# EXTRAIT DU DOCUMENT:
* * * * * * * * *

# Contrat condensé pour Pôle Emploi



## Nanou91 (27 Septembre 2022)

Bonjour,
Pour celles qui galèrent à transmettre un contrat de travail à POLE EMPLOI, qui doivent faire des montages savants pour ne prendre que certains bouts de pages, je partage ce modèle que j'ai fait moi-même (donc repiqué à personne et qui ne vient pas du Net).
Il tient sur une page, je le fais signer aux PE en même temps que le contrat complet (26 pages chez moi) et j'envoie le modèle condensé à POLE EMPLOI, il contient tous les éléments nécessaires.
J'ai laissé les "Détails du contrat" pour que vous sachiez quoi y mettre


----------



## Tatynou1 (27 Septembre 2022)

c'est pour moiiiiiii 
c'est vrai galère pour envoyer toutes les pages à polemploi !!!!.... 
MERCI beaucoup @Nanou91 ....  🌺  🌺


----------



## Petuche (27 Septembre 2022)

Merci Nanou91,  super ça va bien m'aider...


----------



## nathy300 (27 Septembre 2022)

Merccciiiii. Je ne sais pas comment le récupérer….


----------



## Nanou91 (27 Septembre 2022)

@nathy300
Il faut cliquer sur l'image puis quand elle est ouverte, "Download" en haut à droite.

Sinon "clique droit" sur l'image puis "enregistrer l'image sous"


----------



## assmatzam (27 Septembre 2022)

Salut Nanou 

Alors moi je n'envois que 3 pages 
1) Identification des parties
2) Calcul de la mensualisation et type de contrat avec tableau récapitulatif des heures d'accueil
3) Signature des 2 parties 

J'estime que c'est largement suffisant 
Et qu'ils n'ont pas à en savoir plus


----------



## Nanou91 (27 Septembre 2022)

@assmatzam 
Si je devais scanner les pages qui reprennent les éléments dont tu parles, ça me prendrait plus de temps que de faire signer ce condensé aux PE   . Donc je vais au plus simple


----------



## assmatzam (27 Septembre 2022)

Oui c'est vrai 
Mais tu n'indiques pas le montant de ta mensualisation ?


----------



## Pioupiou (27 Septembre 2022)

si c'est indiqué 880.08€


----------



## assmatzam (27 Septembre 2022)

Ah oui j'avais pas vu


----------



## Caro35 (27 Septembre 2022)

Du coup, tu peux nous le mettre vierge stp 🙏


----------



## Nanou91 (27 Septembre 2022)

@Caro35 
c'est demandé si gentiment   
le voilà vierge totalement


----------



## Caro35 (27 Septembre 2022)

* * * * * * * * *

# EXTRAIT DE DONNÉES:
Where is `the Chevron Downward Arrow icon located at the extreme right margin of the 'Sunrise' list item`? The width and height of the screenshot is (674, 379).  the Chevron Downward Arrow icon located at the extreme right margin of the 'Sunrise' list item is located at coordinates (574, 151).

* * * * * * * * *

# CONSIGNES À SUIVRE:
Modifiez un passage du fil de discussion : partez des mots « J'ai laissé les » et arrêtez-vous après « à polemploi !!!!.... », en recopiant le passage avec « pénible » à la place de « galère ». Le matériel présenté n'a aucun lien avec le fil de discussion.

# CORRIGÉ:
J'ai laissé les "Détails du contrat" pour que vous sachiez quoi y mettre


----------



## Tatynou1 (27 Septembre 2022)

c'est pour moiiiiiii 
c'est vrai pénible pour envoyer toutes les pages à polemploi !!!!....